In April, Greenpeace urged the government of India to ban incandescents in order to cut carbon emissions. Since roughly 640 million of the 650 million bulbs sold each year in this fast-growing economy are incandescents, the potential for cutting carbon emissions, reducing air pollution, and saving consumers money is huge.
More broadly, the European Lamp Companies Federation (the bulb manufacturers' trade association) is supporting a rise in EU lighting efficiency standards that would lead to a phase-out of incandescent bulbs. (See data.)
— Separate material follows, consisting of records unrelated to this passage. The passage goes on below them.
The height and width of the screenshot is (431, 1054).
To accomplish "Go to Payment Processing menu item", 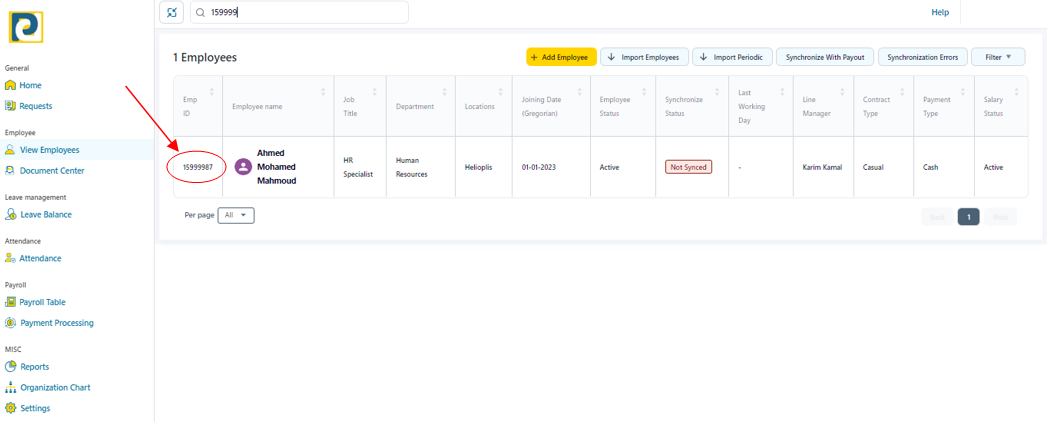I will [x=57, y=323].
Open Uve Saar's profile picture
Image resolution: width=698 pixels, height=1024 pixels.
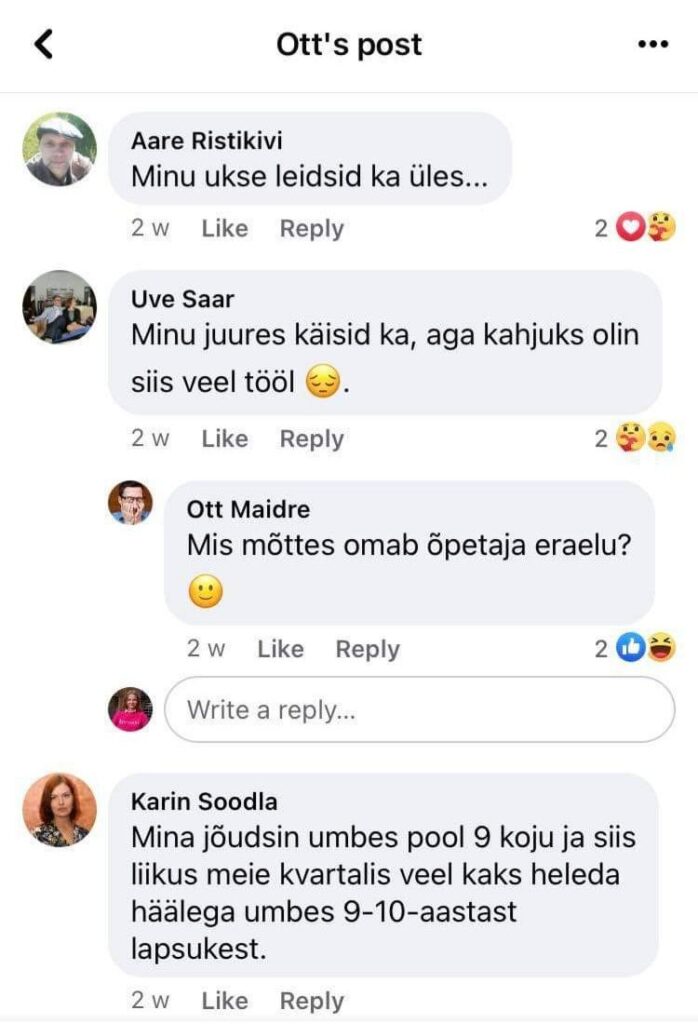point(60,307)
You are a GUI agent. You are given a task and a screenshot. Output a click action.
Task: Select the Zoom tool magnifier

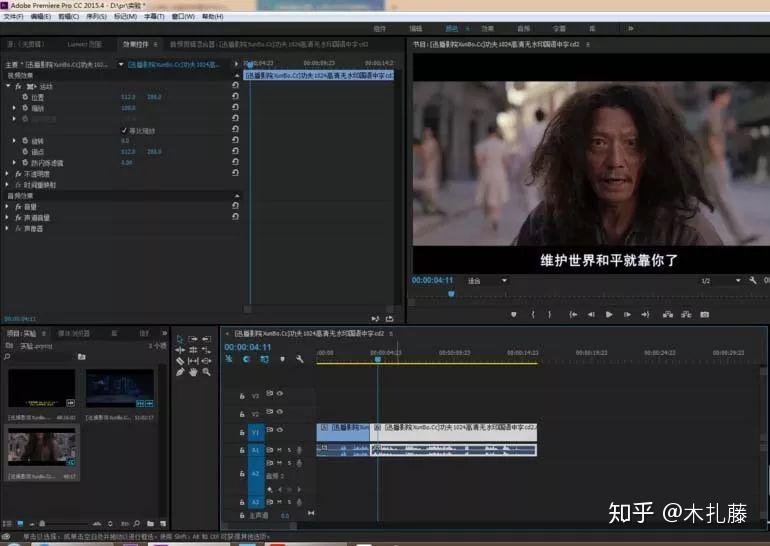(206, 372)
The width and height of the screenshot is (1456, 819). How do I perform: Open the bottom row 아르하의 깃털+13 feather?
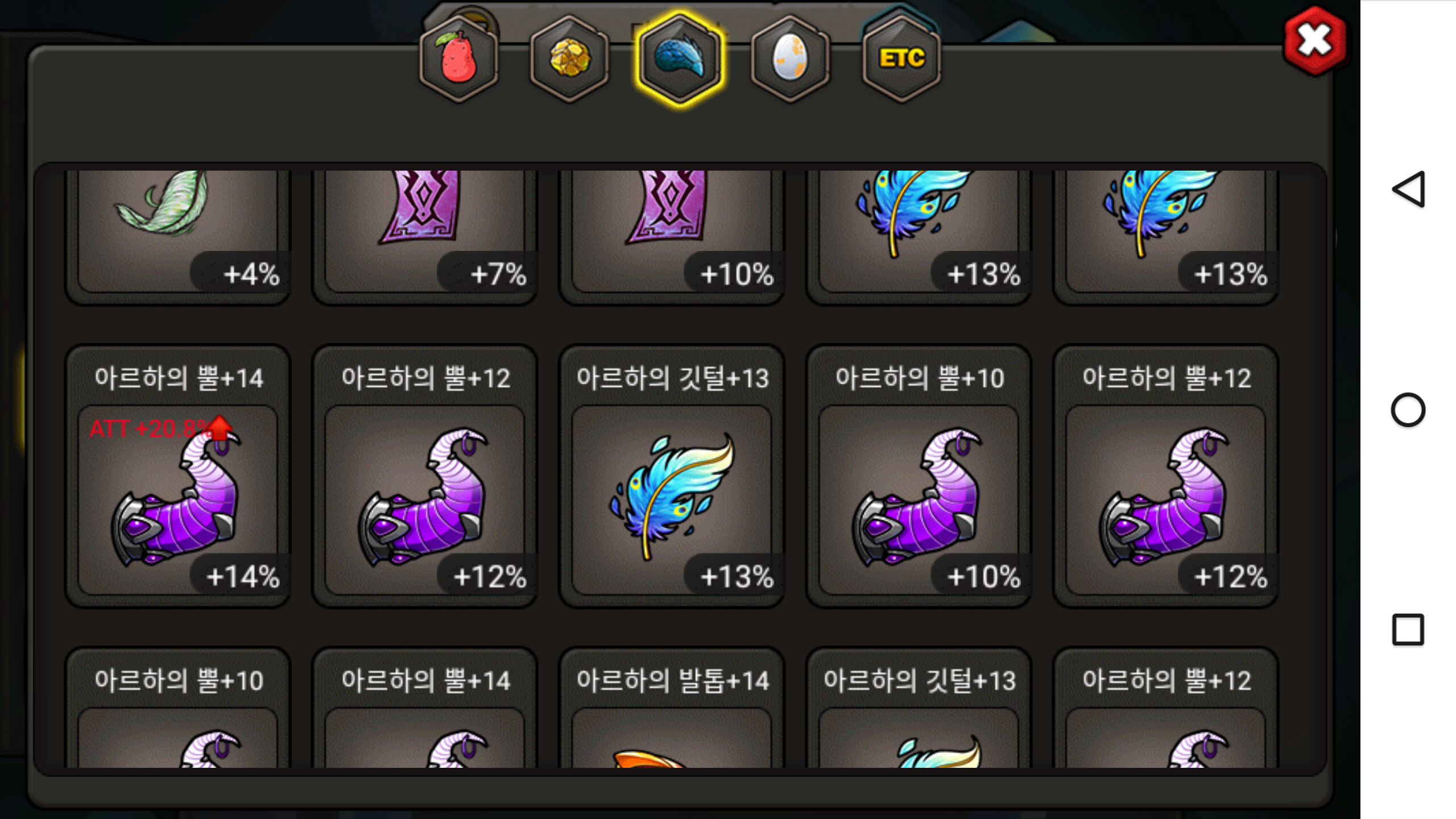[x=919, y=708]
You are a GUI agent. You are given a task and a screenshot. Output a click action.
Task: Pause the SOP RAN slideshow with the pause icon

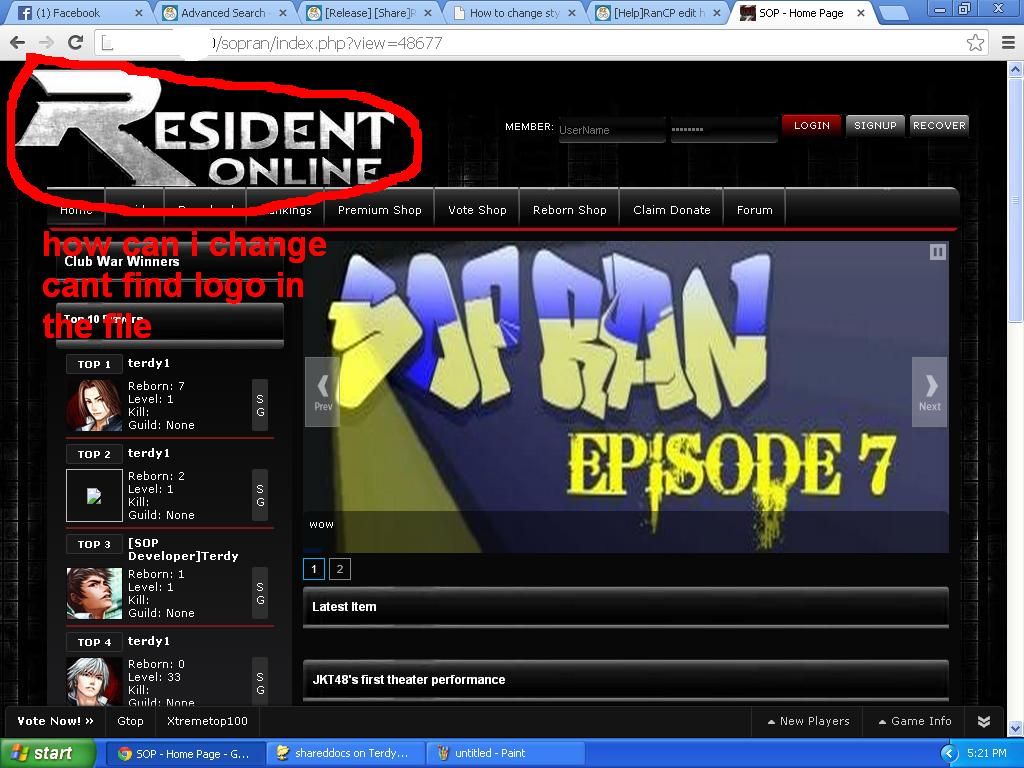click(937, 252)
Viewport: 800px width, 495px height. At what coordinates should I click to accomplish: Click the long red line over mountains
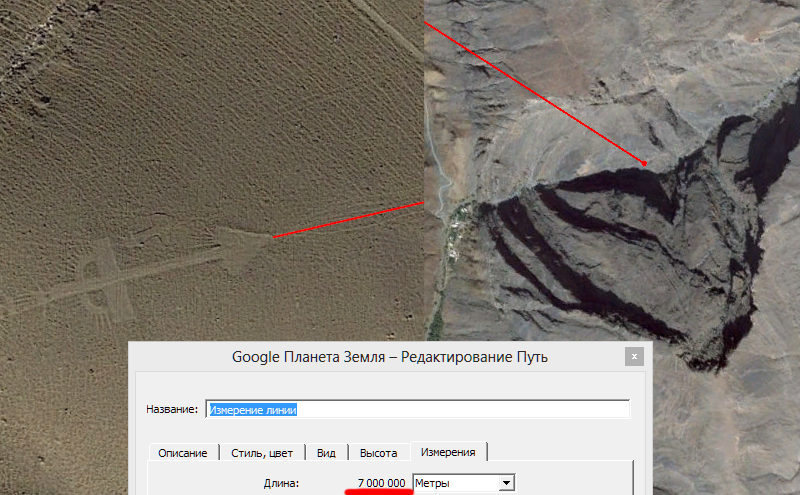click(534, 93)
At the commercial level, Wal-Mart, the world's largest retailer, announced a marketing campaign in November 2006 to boost its sales of compact fluorescents to 100 million by the end of 2007, more than doubling its annual sales. In the U.K., Currys, Britain's largest electrical retail chain, has announced that it will discontinue selling incandescent light bulbs.
Switching light bulbs is an easy way of realizing large immediate gains in energy efficiency. A study for the U.S. government calculated that the gasoline equivalent of the energy saved over the lifetime of one 24-watt compact fluorescent bulb is sufficient to drive a Prius from New York to San Francisco.
The challenge for each of us, of course, is to shift to compact fluorescents in our own homes if we have not already. But far more important, we need to contact our elected representatives at the city, provincial, or state level and at the national level to introduce legislation to raise lighting efficiency standards, in effect phasing out inefficient incandescent light bulbs. Few things can cut carbon emissions faster than this simple step.